1/(lamda)e^(-lamda)(y)

??

Edit: Nevermind i think my first thought process is wrong, i believe its:

(lamda)e^(-lamda)(1/y)

if im right.
 
Last edited:

BGM

TS Contributor
#2
if the probability density function of [math] X = \frac {1} {Y} [/math] is

[math] f_X(x;\lambda) = \lambda e^{-\lambda x} , x > 0, \lambda > 0 [/math]

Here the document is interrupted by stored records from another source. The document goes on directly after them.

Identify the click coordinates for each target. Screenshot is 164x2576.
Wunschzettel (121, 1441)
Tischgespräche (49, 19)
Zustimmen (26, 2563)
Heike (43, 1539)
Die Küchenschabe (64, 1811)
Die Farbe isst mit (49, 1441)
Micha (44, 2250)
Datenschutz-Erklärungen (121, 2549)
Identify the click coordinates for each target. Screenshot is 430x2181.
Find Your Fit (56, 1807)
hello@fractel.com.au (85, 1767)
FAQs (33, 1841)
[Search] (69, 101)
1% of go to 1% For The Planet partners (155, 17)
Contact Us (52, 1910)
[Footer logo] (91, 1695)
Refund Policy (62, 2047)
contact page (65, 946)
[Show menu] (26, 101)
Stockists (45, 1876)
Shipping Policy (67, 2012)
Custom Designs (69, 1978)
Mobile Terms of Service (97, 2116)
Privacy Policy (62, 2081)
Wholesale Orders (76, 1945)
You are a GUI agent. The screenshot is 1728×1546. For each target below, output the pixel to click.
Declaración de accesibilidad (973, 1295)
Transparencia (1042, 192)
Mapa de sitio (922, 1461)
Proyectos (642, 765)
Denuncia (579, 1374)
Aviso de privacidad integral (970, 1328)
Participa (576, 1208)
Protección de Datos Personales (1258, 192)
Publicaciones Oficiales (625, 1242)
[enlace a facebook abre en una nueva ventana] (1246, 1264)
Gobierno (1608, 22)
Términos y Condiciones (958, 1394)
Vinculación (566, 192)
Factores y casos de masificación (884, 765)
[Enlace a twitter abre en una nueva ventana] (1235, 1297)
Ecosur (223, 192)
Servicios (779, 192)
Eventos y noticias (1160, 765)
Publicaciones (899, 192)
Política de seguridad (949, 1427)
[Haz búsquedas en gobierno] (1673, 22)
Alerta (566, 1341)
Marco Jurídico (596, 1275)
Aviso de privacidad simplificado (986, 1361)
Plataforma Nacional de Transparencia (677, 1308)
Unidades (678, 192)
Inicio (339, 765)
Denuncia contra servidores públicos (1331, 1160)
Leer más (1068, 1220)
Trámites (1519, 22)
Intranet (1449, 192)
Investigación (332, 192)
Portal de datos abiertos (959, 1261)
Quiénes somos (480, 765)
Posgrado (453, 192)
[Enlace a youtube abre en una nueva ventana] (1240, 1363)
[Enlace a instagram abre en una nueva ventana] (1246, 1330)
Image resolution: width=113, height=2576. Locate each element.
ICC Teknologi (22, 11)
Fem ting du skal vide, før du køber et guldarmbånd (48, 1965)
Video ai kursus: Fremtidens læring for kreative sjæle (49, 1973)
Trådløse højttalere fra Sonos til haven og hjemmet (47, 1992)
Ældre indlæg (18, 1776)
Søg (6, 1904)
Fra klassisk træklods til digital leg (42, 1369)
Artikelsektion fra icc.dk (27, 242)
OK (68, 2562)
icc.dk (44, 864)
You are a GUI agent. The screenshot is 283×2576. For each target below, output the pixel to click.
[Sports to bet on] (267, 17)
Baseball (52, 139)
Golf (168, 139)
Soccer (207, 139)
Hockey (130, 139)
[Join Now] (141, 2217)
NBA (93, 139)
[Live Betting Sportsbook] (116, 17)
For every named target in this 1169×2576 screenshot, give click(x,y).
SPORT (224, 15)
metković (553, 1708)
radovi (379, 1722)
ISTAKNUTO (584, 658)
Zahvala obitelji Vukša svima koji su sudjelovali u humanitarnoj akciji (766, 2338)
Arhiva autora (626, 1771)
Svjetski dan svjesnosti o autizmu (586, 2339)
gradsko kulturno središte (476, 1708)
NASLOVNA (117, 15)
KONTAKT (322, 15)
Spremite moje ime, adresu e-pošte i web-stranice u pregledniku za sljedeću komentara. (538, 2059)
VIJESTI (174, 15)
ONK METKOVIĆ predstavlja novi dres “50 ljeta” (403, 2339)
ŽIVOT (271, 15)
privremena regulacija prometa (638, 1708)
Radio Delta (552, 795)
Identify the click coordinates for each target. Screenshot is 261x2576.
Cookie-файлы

Then it is easy to show that the probability density function of [math] Y [/math] is

[math] f_Y(y;\lambda) = \lambda \frac {1} {y^2} e^{-\lambda \frac {1} {y}},
y > 0, \lambda > 0 [/math]

Note: The expected value of [math] Y [/math] is may not exist / finite.
 

c2q

New Member
#3
if the probability density function of [math] X = \frac {1} {Y} [/math] is

[math] f_X(x;\lambda) = \lambda e^{-\lambda x} , x > 0, \lambda > 0 [/math]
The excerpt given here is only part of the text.